(What is being asked):
A faithful copy is required: transcribe each line below exactly, minus the pictures.

*** Dataset excerpts ***

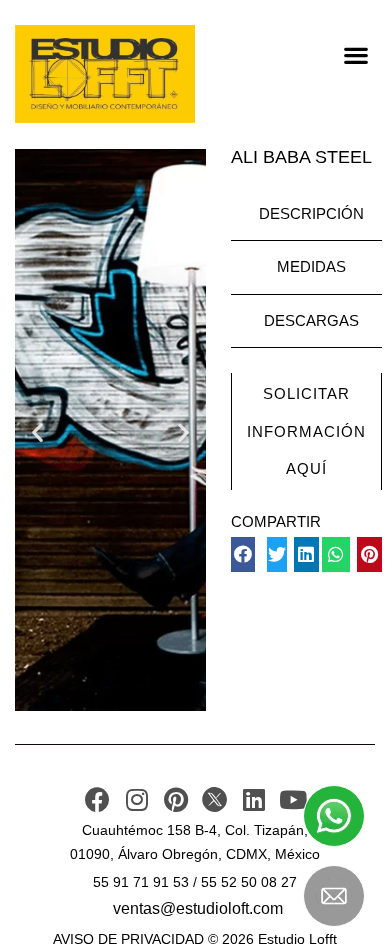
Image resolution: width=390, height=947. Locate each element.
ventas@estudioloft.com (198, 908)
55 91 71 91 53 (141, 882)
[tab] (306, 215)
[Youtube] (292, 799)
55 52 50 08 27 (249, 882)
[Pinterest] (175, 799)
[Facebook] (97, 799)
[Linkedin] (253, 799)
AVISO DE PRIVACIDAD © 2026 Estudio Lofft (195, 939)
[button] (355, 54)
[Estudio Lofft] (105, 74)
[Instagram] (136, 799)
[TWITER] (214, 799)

***

(Completed exercise):
Image resolution: width=390, height=947. Locate each element.
ventas@estudioloft.com (198, 908)
55 91 71 91 53 (141, 882)
[tab] (306, 215)
[Youtube] (292, 799)
55 52 50 08 27 (249, 882)
[Pinterest] (175, 799)
[Facebook] (97, 799)
[Linkedin] (253, 799)
AVISO DE PRIVACIDAD © 2026 Estudio Lofft (195, 939)
[button] (355, 54)
[Estudio Lofft] (105, 74)
[Instagram] (136, 799)
[TWITER] (214, 799)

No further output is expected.